When it comes to retaining customers, whether you have a proactive or a reactive strategy, strong analytics can improve your results.
As a consumer, if you’ve ever tried to cancel a product or service, you’ll likely have encountered a reactive customer retention strategy. This is when your newly out-of-favour brand does everything it can to persuade you not to leave. It’s a last-ditch effort.
And brands don’t like to let you go without a fight. We’ve all been there. We’ve finally made the decision to switch broadband, or that we don’t really need that fancy box of fresh food delivered to our house every week. We look on the website. Turns out we have to call a number to cancel. That’s odd, we think, as when we signed up we did it on the website in under 20 seconds. Oh well, we call the number and sit through the options from the automated assistant. We press for the ‘thinking of leaving us’ team. And then we’re met by the ever-so-courteous (read highly trained) cancellation assistant as they ‘listen’ and walk us through their script. We eventually get to the part where they offer us discounts, upgrades and ‘goodwill gestures’. They keep us on the phone forever, absorbing our frustration minute by minute, until we eventually decide whether to stick or twist.
Clearly, this is a critical moment in the customer journey for brands to get right. The benefits of retaining customers are well-documented. From a marketing perspective, targeting is a non-issue. Customers have to call, and even helpfully segment themselves into those that are looking to cancel, so they can be automatically directed to a well-staffed, highly trained team in the customer service centre. But this approach also has obvious drawbacks. Here are just a few of them:
The reactive model is the last line of defence a brand has, and so it’s critical to make a good job of it. Analytics can help improve reactive approaches to customer retention, typically by identifying the best offer to save the customer. Such an offer can be highly personalised and targeted, generated by analytical decisioning models, and made available to the front-line customer service teams to be used within the ‘save’ conversations with customers. Analytics can also be used to identify customers that you do not want to save due to their lack of profitability (either historic, current or expected future profitability) and again this information can be provided to the front line.
But when it comes to the important business of retaining customers, a reactive approach shouldn’t be the only thing you do.
A proactive customer retention model is one tool that organisations use to prevent customers ever picking up the phone to cancel.
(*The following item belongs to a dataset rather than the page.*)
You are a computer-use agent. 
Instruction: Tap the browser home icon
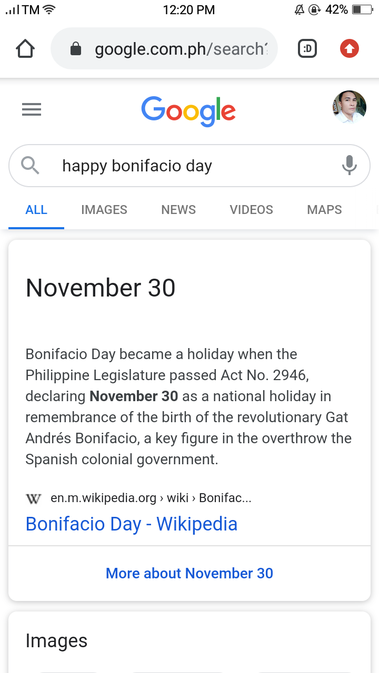[x=25, y=49]
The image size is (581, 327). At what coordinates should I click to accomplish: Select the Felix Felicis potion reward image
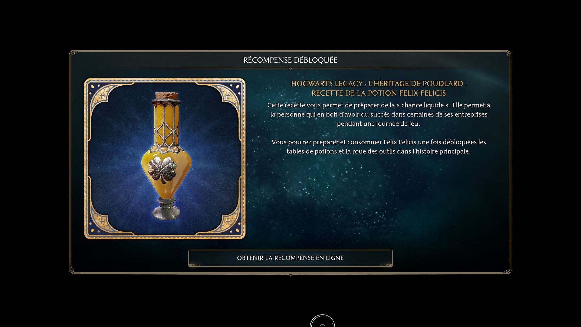[x=165, y=159]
Using machine learning techniques, these models are trained to identify signals in your customer behaviour data that indicate customers are likely to attrite, often long before they decide to cancel. They are used to identify the customers at most risk of leaving, allowing savvy marketing teams to be proactive in their contact strategy, and less reliant on the expensive reactive approach.
In some ways it’s harder to do, but with strong analytics and a bit of focused effort, brands can nip many of those cancellation thoughts in the bud. Doing it right will see customer retention and customer satisfaction figures improve and, due to the unexpected nature of it, can turn dissatisfied customers into brand advocates. Not to mention the cost benefits of a reduction in customer service calls.
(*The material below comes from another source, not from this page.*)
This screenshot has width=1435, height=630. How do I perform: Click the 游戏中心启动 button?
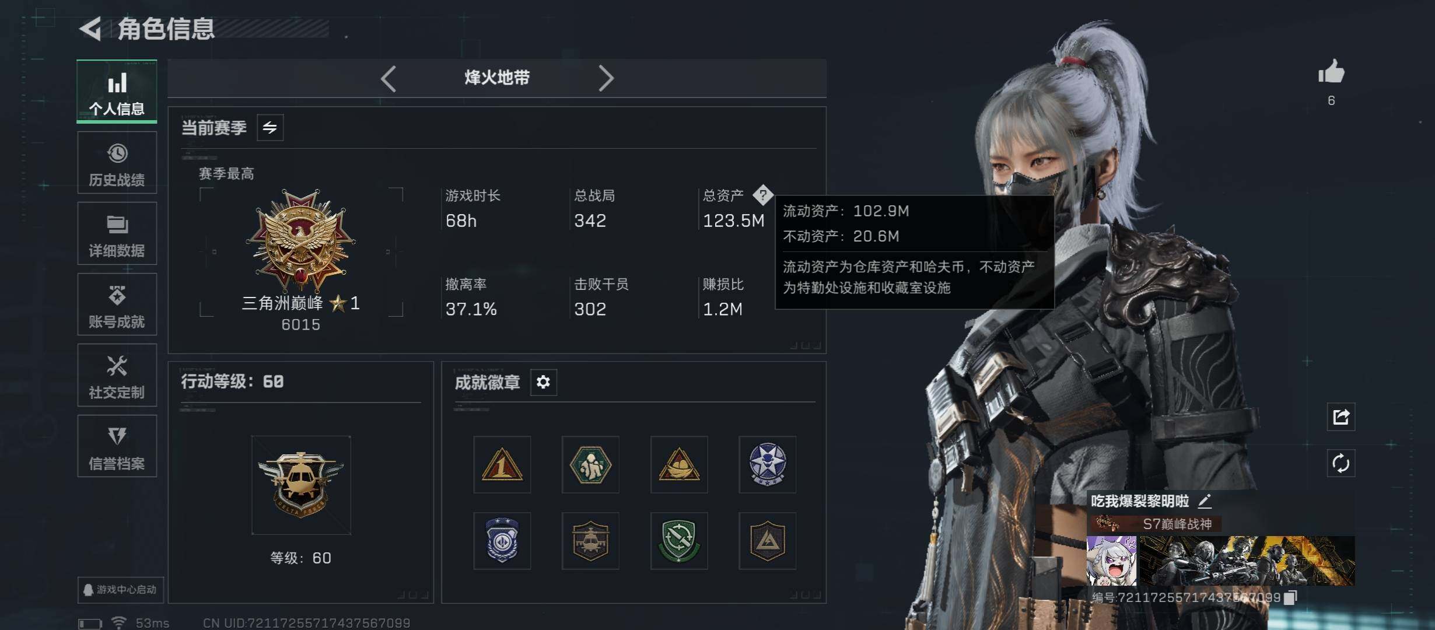click(x=120, y=590)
For example, if you’re working for a food delivery company, you might learn that customers are more likely to cancel after they’ve had a service issue within the first three weeks of signing up. In this case a smart move might be to build a recurring campaign specifically for those segments, acknowledging the issue and giving them a discount for the next month. The insight may also help you identify and solve the service issue itself and prevent any future cancellation thoughts before they come up.
Perhaps you work for a bank and your analysis highlights that early warning signals of attrition include a reduction in debit card usage or fewer logins to the mobile app. Again, a good move here might be to address the behaviour through a targeted campaign that seeks to rebuild the relationship with these customers.
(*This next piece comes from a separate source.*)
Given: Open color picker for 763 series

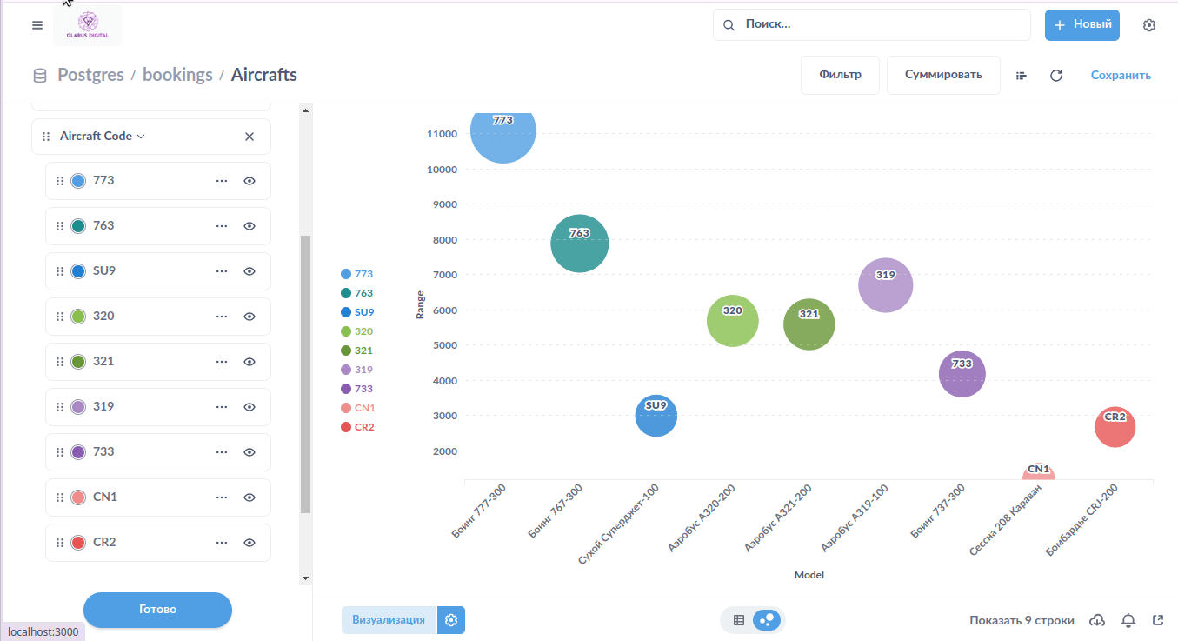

Or maybe you work for a supermarket retailer and the behaviour you want to focus on is weekly shoppers that suddenly become less frequent shoppers.
Depending on your sector, product and audience, the things that indicate customers are likely to attrite will vary considerably. What is consistent, however, is that you can often use existing behavioural data to predict likelihood of attrition in future, and use that insight to help you develop tailored marketing activities that address minor issues before they become big problems.
No, although their goals are very similar, proactive retention models aren’t to be confused with general marketing. A good proactive retention strategy is one that specifically acts on flags in the data that analysts have shown to be significant drivers of customer attrition. As with any statistical model, accurately predicting which customers are likely to leave is never going to be correct 100% of the time. They also need to be combined with models that tell you which customers you will be able to persuade to stay through your marketing contacts – uplift models.
Clearly developing proactive retention strategies demands good data to work with, an analytics team that knows what to look for, and a marketing team that’s capable of taking appropriate action. And we should also point out we’re not advocating adopting only a reactive or a proactive customer retention approach. The most successful brands will have both, each optimised, and working in conjunction. Strong analytics is an indispensable tool in both proactive and reactive strategies, essential for deciding where to focus, identifying how best to retain customers and measuring the success of new initiatives.